È una frase che ho sentito spesso da qualche genitore, tutti che si accusano di colpe inesistenti mentre in testa si affacciano dubbi che diventano anche tormenti: se allora avessi detto, se allora avessi fatto, se avessi taciuto, se avessi usato le maniere forti, se mi fossi comportato diversamente coi figli, se fossi stato meno duro, se fossi stato più tenero…
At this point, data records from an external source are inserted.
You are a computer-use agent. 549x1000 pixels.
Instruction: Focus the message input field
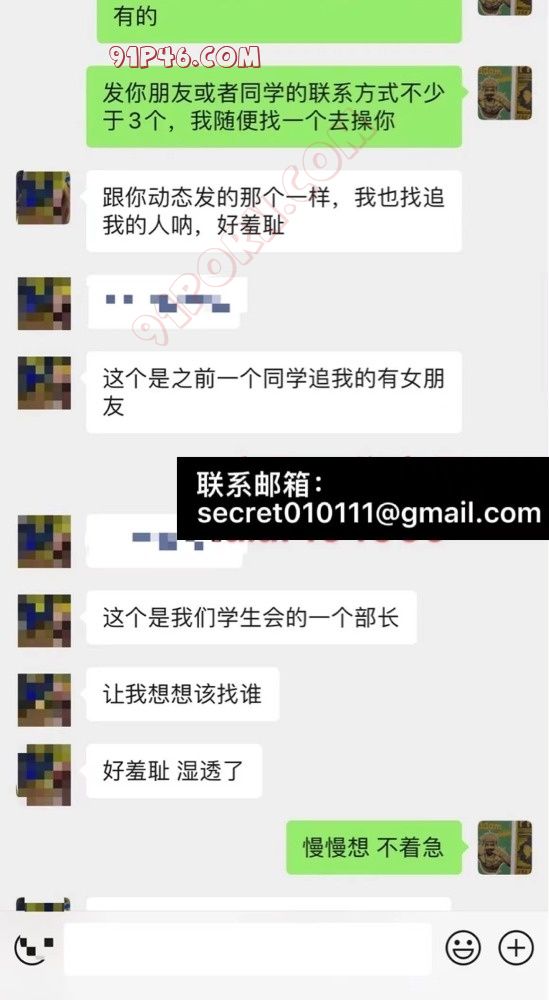(247, 948)
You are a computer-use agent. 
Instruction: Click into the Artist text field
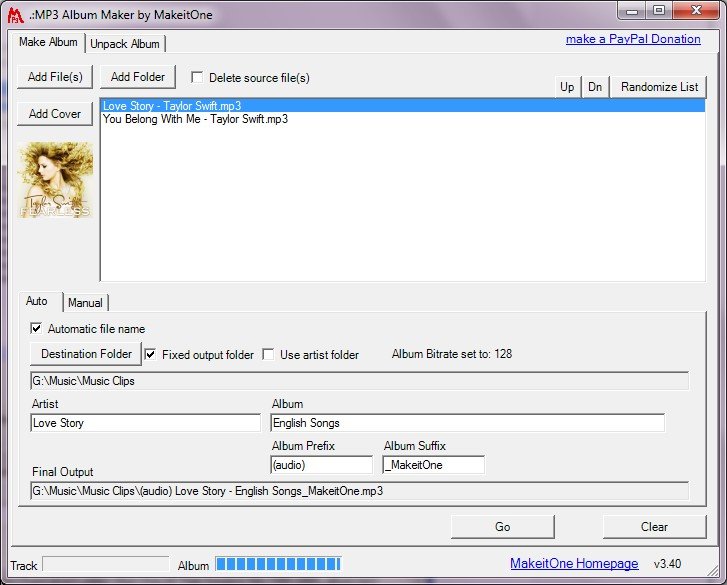pyautogui.click(x=145, y=423)
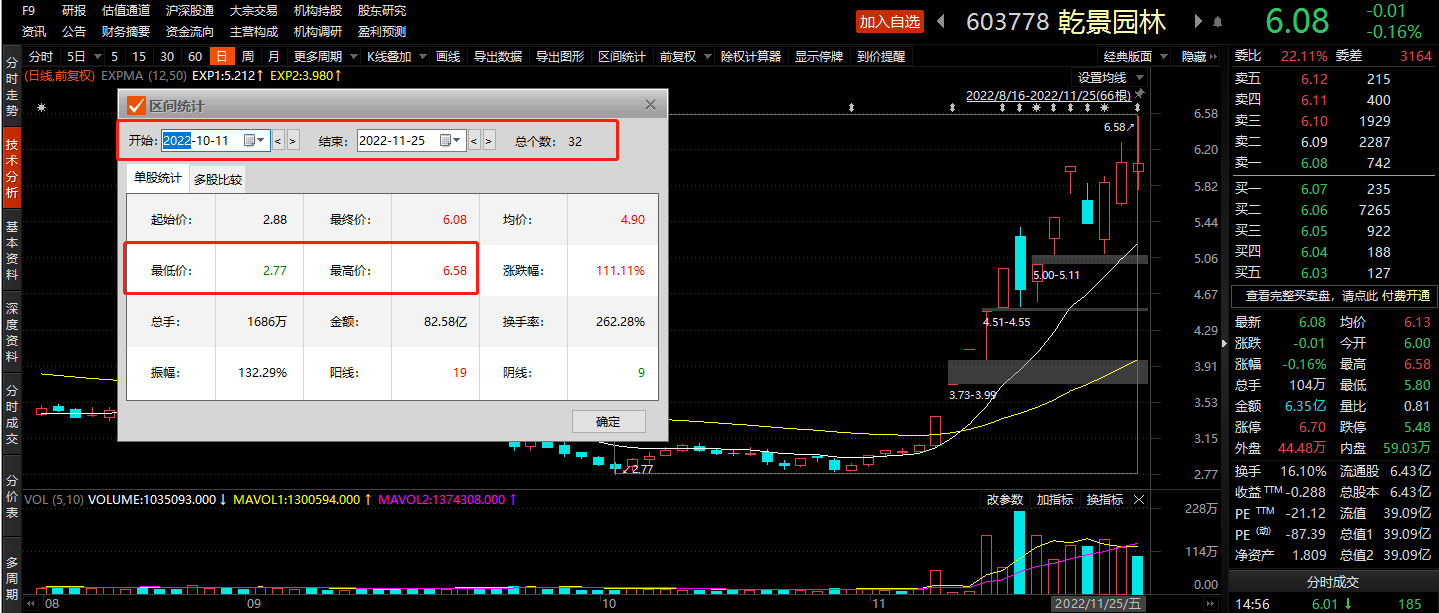Close the 区间统计 dialog
The width and height of the screenshot is (1439, 613).
click(x=650, y=105)
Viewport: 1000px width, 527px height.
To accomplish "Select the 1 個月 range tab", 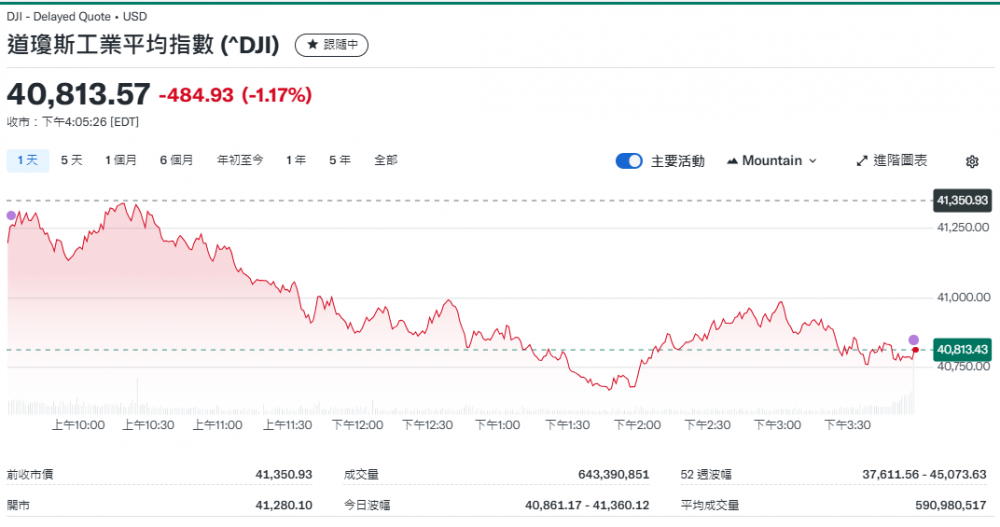I will [x=121, y=160].
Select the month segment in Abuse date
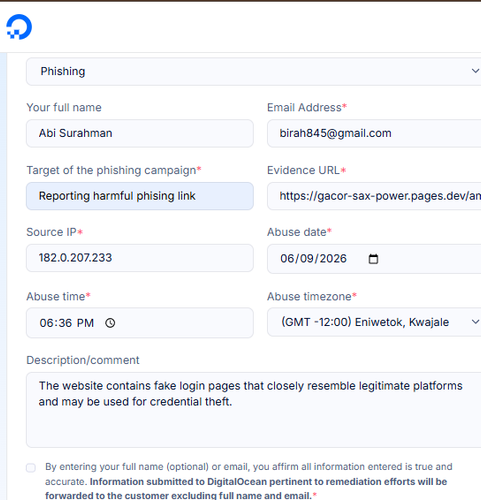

Non esistono – dico a Teresa – scuole per genitori, non esistono università dove si impara come educare i figli, siamo tutti autodidatti, andiamo avanti con quel poco di esperienza che abbiamo o imitando i nostri padri e le nostre madri o facendo esattamente il contrario di quello che facevano loro. Non ci sono altre strade e non esistono garanzie di successo. Come da genitori bellissimi possono uscire figli bruttissimi cosi da famiglie integerrime può nascere un figlio bacato. Ho conosciuto famiglie che dicevano le preghiere a pranzo e cena e che a maggio dicevano tutte le sere il rosario coi figli, e si sono ritrovati con una figlia incinta fuori del matrimonio.

Lo dico a Teresa che mi guarda incredula e si ribella alla mia diagnosi. Vuole solo sentirsi colpevole, convinta che sia stato commesso un qualche errore di manovra nel corso degli anni, e vorrebbe rintracciare quel momento o quei giorni o quei mesi in cui si è perso il controllo della situazione. Forse un errore di psicologia, forse non aver compreso i segnali di pericolo. E gli interrogativi laceranti che turbano il sonno, se fossi stata una madre più dura, se fossi stata capace di entrare nel segreto dei figli, capirli meglio, percepire le inquietudini dell’adolescenza, essere in sintonia coi loro pensieri. Ma questi “se” sono le pietre di cui è lastricata la vita. Comunque si giri il problema, non ci sono soluzioni facili. E bisogna onestamente riconoscere che si può anche fallire come educatori, senza colpa.

Penso, e lo dico a Teresa, che il mondo dei figli è come una pozza d’acqua melmosa di cui non vedi il fondo. Ognuno di noi porta dentro di sé i germi di lontane eredità genetiche, siamo un impasto di sogni, di amicizie, di desideri, di affetti, di amori che formano il sostrato della nostra coscienza.

Forse il destino di molti di noi è di essere solo dei seminatori che non sanno se e quando il grano germoglierà. L’uomo resta un mistero, nel bene e nel male. Per quanto amoroso sia stato un padre, sopravvive un margine di imprevedibilità. Come diceva Alexis Carrell, il medico che si convertì a Lourdes, l’uomo è “uno sconosciuto”. Lo dico frettolosamente a Teresa, a mo’ di commiato, mentre il treno frena alla stazione di Milano.